Wie läuft es dann mit der Installation des Betriebssystems ab? Ich habe hier noch eine Windows 7 Home liegen samt Lizenzschlüssel (keine OEM), die ich dann natürlich installieren wollte. Kann ich einfach den Rechner starten, schauen ob im BIOS alles ok ist und dann mit der Installation beginnen? Der Rechner müsste ja völlig nackig sein. Oder testen die Leute von Hardwareservice vorher den Rechner auf Funktionalität (was sie ja eigentlich müssten), so dass sich doch Spuren auf der Platte befinden?

Ansonsten habe ich noch ein wenig rumgeschaut und muss sagen, dass mir "herbboy" ein wirklich schickes System zusammengestellt hat! Jetzt freue ich mich schon richtig auf den Rechner


----------



## Herbboy (18. August 2011)

Ja, genau so sollte es ablaufen. Es kann halt passieren, dass ein Artikel - wenn Du Pech hast - in der Zeit, bis das Geld da ist, nicht mehr auf Lager ist. Dann musst Du halt was länger warten.
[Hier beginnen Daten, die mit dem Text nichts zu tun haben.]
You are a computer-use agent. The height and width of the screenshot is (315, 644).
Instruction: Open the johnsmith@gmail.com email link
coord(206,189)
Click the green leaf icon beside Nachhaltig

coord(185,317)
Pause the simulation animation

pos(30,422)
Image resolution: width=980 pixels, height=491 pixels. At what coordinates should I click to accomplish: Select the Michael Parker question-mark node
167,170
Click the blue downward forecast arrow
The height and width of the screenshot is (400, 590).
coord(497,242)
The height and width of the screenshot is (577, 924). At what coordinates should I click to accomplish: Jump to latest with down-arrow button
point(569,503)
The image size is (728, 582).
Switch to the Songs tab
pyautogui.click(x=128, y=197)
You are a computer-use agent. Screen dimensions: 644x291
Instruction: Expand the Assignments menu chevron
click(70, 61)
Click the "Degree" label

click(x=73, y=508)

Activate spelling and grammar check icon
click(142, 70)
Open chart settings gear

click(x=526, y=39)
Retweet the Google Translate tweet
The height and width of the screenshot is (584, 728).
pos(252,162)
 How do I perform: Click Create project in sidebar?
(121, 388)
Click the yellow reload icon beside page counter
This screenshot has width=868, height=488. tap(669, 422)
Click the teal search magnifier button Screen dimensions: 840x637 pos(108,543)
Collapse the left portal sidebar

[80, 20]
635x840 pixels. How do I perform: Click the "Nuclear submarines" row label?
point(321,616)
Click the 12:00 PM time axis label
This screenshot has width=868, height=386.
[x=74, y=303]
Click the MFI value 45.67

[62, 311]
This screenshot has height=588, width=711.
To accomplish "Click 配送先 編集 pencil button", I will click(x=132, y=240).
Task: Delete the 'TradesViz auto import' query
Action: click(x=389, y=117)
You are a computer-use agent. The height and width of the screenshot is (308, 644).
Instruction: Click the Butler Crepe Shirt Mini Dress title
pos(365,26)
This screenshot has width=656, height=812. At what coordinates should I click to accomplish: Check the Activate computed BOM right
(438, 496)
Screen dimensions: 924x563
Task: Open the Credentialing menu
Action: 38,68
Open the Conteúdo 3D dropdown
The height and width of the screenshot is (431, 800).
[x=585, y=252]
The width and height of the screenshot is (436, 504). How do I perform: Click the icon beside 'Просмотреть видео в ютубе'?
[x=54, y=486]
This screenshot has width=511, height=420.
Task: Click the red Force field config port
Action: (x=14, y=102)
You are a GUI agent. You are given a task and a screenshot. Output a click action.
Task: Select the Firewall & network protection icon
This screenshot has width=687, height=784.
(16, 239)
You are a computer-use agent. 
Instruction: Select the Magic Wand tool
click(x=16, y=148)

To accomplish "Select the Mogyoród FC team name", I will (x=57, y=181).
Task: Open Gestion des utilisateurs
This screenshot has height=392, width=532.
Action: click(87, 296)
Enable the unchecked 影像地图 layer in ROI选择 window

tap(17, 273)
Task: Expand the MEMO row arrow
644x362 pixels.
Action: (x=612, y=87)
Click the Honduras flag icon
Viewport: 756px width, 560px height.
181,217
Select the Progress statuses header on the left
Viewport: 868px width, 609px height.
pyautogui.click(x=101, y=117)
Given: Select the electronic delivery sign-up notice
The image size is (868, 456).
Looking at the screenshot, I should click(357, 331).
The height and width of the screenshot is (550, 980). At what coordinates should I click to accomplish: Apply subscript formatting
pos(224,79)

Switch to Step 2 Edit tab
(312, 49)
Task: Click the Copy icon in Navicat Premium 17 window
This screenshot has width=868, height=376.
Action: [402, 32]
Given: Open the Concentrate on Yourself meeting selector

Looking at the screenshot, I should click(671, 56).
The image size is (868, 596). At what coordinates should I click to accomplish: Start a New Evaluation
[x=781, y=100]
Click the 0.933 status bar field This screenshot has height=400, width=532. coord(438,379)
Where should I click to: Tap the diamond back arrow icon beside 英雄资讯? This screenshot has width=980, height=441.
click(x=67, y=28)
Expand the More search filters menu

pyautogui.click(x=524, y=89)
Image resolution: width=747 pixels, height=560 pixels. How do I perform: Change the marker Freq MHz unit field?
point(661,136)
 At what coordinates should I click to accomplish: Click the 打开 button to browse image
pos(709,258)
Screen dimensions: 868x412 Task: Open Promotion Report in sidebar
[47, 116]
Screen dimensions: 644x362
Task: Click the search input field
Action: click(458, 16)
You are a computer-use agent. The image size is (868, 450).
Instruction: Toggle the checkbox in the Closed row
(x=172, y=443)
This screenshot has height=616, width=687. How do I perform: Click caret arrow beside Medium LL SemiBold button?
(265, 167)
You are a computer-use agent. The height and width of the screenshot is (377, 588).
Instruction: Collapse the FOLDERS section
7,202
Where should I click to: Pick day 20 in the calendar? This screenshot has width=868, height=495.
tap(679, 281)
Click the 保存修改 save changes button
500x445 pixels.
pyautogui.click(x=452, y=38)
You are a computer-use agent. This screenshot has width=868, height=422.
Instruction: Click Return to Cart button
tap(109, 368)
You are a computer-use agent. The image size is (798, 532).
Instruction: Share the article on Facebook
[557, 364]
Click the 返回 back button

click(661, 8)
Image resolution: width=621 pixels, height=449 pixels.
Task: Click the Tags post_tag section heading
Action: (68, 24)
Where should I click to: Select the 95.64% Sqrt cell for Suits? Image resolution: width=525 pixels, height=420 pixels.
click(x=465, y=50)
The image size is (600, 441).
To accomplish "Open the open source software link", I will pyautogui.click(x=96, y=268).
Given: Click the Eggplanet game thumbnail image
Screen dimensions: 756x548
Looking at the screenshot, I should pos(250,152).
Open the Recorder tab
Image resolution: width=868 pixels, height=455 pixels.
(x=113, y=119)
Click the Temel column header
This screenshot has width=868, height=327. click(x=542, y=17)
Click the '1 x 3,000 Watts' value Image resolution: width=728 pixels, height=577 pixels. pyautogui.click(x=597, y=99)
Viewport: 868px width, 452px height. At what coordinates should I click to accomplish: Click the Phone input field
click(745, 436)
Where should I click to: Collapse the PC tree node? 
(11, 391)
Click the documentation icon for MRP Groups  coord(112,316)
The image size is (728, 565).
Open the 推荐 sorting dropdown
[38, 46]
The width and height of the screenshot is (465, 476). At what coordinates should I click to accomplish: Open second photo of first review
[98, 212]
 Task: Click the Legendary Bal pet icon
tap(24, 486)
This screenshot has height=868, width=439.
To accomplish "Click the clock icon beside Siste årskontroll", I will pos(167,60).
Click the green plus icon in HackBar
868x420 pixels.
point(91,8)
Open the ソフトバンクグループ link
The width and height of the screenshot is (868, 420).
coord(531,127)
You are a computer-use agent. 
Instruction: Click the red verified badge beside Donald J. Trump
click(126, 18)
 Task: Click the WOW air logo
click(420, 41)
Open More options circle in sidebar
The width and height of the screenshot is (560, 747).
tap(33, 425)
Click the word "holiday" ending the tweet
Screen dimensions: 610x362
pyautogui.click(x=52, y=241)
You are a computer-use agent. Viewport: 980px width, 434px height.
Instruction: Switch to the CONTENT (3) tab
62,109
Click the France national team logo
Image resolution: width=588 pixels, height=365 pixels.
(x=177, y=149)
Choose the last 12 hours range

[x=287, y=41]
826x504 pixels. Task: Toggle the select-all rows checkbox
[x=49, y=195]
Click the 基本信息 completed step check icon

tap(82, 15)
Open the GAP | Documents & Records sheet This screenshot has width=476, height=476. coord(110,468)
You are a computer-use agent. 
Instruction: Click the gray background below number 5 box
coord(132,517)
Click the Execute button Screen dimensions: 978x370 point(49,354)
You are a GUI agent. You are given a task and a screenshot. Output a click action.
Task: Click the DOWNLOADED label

Wegen win-Install: einfach drauflosinstalllieren. Ob die PC vorher checken, weiß ich nicht - es kann sein, dass das nur gemacht wird, wenn man es per PC-konfigurator macht. Da würdest Du halt dann "zwangsweise" ein teureres Netzteil nehmen müssen.


----------



## TigerTobi (18. August 2011)

@herbboy
Ich habe noch mal eine Frage zum Gehäuse 
Auf dem Bild ist zusehen, dass das Gehäuse Frontanschlüsse für USB und Audio hat. Haben die dann auch mit dem Mainboard die entsprechende Funktion oder haben die dann keine Funktion? Also passt das Mainboard zum Gahäuse? Ansonsten würde ich noch einmal nach einem anderen Gehäuse schauen...
Vielen Dank!


----------



## quaaaaaak (18. August 2011)

TigerTobi schrieb:


> @herbboy
> Ich habe noch mal eine Frage zum Gehäuse
> Auf dem Bild ist zusehen, dass das Gehäuse Frontanschlüsse für USB und Audio hat. Haben die dann auch mit dem Mainboard die entsprechende Funktion oder haben die dann keine Funktion? Also passt das Mainboard zum Gahäuse?
> Vielen Dank!


JA das Mainboard hat interne anschlüsse für das frontpanel, die zusammenstellung von herb ist wie immer gut gelungen und ich würde sagen: kaufen


----------



## Herbboy (18. August 2011)

Es gibt bei Frontaudio halt AC97 oder HD. Man muss nur evlt. aufpassen, was das Board dann hat, und es passend verbinden.


----------



## TigerTobi (22. August 2011)

So...wie es aussieht werde ich morgen den PC in Auftrag geben 

@herbboy
Nur um noch einmal sicher zu sein...die von dir oben aufgezählten Komponenten stellen mir ein kompletten PC zusammen, richtig? Es fehlt also keine Komponente?
Und was würdest du zu diesem Gehäuse sagen? Laut Angaben wird es ab morgen verfügbar sein...
hardwareversand.de - Artikel-Information - 3R Systems Design Geh
Könnte ich das ohne Probleme mit den von dir genannten Komponenten einsetzen?
Und sorgt der Lüfter dafür, dass der PC wirklich flüsterleise im Normalbetrieb ist? Sonst würde ich lieber noch den ein oder anderen € mehr in den Lüfter investieren. Ich würde auf auf jedenfall das 600W Netzteil nehmen.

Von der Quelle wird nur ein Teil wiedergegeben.